══ The records ══

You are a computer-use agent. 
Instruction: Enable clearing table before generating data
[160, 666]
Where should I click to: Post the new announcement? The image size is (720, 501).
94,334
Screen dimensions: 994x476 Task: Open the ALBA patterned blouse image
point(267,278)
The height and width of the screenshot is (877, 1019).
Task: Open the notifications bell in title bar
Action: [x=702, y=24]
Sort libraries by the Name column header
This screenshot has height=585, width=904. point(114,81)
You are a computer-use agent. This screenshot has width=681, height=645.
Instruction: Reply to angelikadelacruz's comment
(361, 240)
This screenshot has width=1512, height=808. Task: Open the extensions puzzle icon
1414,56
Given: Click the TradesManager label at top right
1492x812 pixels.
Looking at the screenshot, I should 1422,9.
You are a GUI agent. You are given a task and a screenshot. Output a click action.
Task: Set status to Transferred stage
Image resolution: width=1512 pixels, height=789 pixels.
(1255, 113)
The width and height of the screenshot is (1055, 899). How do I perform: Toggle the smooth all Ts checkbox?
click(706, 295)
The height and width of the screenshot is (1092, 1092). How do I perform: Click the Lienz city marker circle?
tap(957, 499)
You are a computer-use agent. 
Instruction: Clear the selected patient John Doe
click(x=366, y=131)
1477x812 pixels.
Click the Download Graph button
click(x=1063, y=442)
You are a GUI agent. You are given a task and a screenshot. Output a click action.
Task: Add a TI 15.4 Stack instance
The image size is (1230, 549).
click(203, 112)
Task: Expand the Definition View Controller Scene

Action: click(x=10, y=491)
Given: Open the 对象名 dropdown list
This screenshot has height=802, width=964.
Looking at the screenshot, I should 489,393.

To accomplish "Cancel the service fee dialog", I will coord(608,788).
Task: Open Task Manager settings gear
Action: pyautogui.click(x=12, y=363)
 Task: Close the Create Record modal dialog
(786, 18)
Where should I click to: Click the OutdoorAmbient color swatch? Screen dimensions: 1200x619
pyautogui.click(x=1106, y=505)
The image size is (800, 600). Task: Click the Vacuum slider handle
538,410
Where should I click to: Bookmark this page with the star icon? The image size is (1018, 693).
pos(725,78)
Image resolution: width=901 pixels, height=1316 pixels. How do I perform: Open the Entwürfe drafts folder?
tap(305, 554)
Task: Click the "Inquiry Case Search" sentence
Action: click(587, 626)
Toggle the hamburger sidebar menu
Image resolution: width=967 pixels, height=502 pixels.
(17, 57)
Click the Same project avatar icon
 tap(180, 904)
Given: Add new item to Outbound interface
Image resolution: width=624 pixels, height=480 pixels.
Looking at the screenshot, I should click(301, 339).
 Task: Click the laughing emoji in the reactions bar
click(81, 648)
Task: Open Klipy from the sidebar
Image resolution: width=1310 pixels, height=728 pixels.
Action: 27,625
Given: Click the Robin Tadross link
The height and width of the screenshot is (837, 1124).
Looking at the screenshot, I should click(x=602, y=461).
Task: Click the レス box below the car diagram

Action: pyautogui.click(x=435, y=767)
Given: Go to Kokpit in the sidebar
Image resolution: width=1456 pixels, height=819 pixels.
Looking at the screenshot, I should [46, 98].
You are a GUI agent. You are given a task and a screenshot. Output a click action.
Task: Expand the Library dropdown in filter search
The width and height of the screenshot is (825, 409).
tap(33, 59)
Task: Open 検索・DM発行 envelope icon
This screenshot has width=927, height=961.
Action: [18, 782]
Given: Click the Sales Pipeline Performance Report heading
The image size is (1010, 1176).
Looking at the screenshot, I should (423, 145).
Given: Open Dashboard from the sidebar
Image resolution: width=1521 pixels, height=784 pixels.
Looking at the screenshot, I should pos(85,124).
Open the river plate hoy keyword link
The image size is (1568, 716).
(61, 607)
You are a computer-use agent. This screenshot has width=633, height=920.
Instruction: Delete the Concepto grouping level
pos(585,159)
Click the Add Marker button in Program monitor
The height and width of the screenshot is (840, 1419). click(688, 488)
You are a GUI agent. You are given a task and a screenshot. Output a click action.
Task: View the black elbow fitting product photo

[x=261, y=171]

═══

Please reproduce every one of the lines above word for word.

The reply:
You are a computer-use agent. 
Instruction: Enable clearing table before generating data
[160, 666]
Where should I click to: Post the new announcement? The image size is (720, 501).
94,334
Screen dimensions: 994x476 Task: Open the ALBA patterned blouse image
point(267,278)
The height and width of the screenshot is (877, 1019).
Task: Open the notifications bell in title bar
Action: [x=702, y=24]
Sort libraries by the Name column header
This screenshot has height=585, width=904. point(114,81)
You are a computer-use agent. This screenshot has width=681, height=645.
Instruction: Reply to angelikadelacruz's comment
(361, 240)
This screenshot has width=1512, height=808. Task: Open the extensions puzzle icon
1414,56
Given: Click the TradesManager label at top right
1492x812 pixels.
Looking at the screenshot, I should 1422,9.
You are a GUI agent. You are given a task and a screenshot. Output a click action.
Task: Set status to Transferred stage
Image resolution: width=1512 pixels, height=789 pixels.
(1255, 113)
The width and height of the screenshot is (1055, 899). How do I perform: Toggle the smooth all Ts checkbox?
click(706, 295)
The height and width of the screenshot is (1092, 1092). How do I perform: Click the Lienz city marker circle?
tap(957, 499)
You are a computer-use agent. 
Instruction: Clear the selected patient John Doe
click(x=366, y=131)
1477x812 pixels.
Click the Download Graph button
click(x=1063, y=442)
You are a GUI agent. You are given a task and a screenshot. Output a click action.
Task: Add a TI 15.4 Stack instance
The image size is (1230, 549).
click(203, 112)
Task: Expand the Definition View Controller Scene

Action: click(x=10, y=491)
Given: Open the 对象名 dropdown list
This screenshot has height=802, width=964.
Looking at the screenshot, I should 489,393.

To accomplish "Cancel the service fee dialog", I will coord(608,788).
Task: Open Task Manager settings gear
Action: pyautogui.click(x=12, y=363)
 Task: Close the Create Record modal dialog
(786, 18)
Where should I click to: Click the OutdoorAmbient color swatch? Screen dimensions: 1200x619
pyautogui.click(x=1106, y=505)
The image size is (800, 600). Task: Click the Vacuum slider handle
538,410
Where should I click to: Bookmark this page with the star icon? The image size is (1018, 693).
pos(725,78)
Image resolution: width=901 pixels, height=1316 pixels. How do I perform: Open the Entwürfe drafts folder?
tap(305, 554)
Task: Click the "Inquiry Case Search" sentence
Action: click(587, 626)
Toggle the hamburger sidebar menu
Image resolution: width=967 pixels, height=502 pixels.
(17, 57)
Click the Same project avatar icon
 tap(180, 904)
Given: Add new item to Outbound interface
Image resolution: width=624 pixels, height=480 pixels.
Looking at the screenshot, I should click(301, 339).
 Task: Click the laughing emoji in the reactions bar
click(81, 648)
Task: Open Klipy from the sidebar
Image resolution: width=1310 pixels, height=728 pixels.
Action: 27,625
Given: Click the Robin Tadross link
The height and width of the screenshot is (837, 1124).
Looking at the screenshot, I should click(x=602, y=461).
Task: Click the レス box below the car diagram

Action: pyautogui.click(x=435, y=767)
Given: Go to Kokpit in the sidebar
Image resolution: width=1456 pixels, height=819 pixels.
Looking at the screenshot, I should [46, 98].
You are a GUI agent. You are given a task and a screenshot. Output a click action.
Task: Expand the Library dropdown in filter search
The width and height of the screenshot is (825, 409).
tap(33, 59)
Task: Open 検索・DM発行 envelope icon
This screenshot has width=927, height=961.
Action: [18, 782]
Given: Click the Sales Pipeline Performance Report heading
The image size is (1010, 1176).
Looking at the screenshot, I should (423, 145).
Given: Open Dashboard from the sidebar
Image resolution: width=1521 pixels, height=784 pixels.
Looking at the screenshot, I should pos(85,124).
Open the river plate hoy keyword link
The image size is (1568, 716).
(61, 607)
You are a computer-use agent. This screenshot has width=633, height=920.
Instruction: Delete the Concepto grouping level
pos(585,159)
Click the Add Marker button in Program monitor
The height and width of the screenshot is (840, 1419). click(688, 488)
You are a GUI agent. You are given a task and a screenshot. Output a click action.
Task: View the black elbow fitting product photo

[x=261, y=171]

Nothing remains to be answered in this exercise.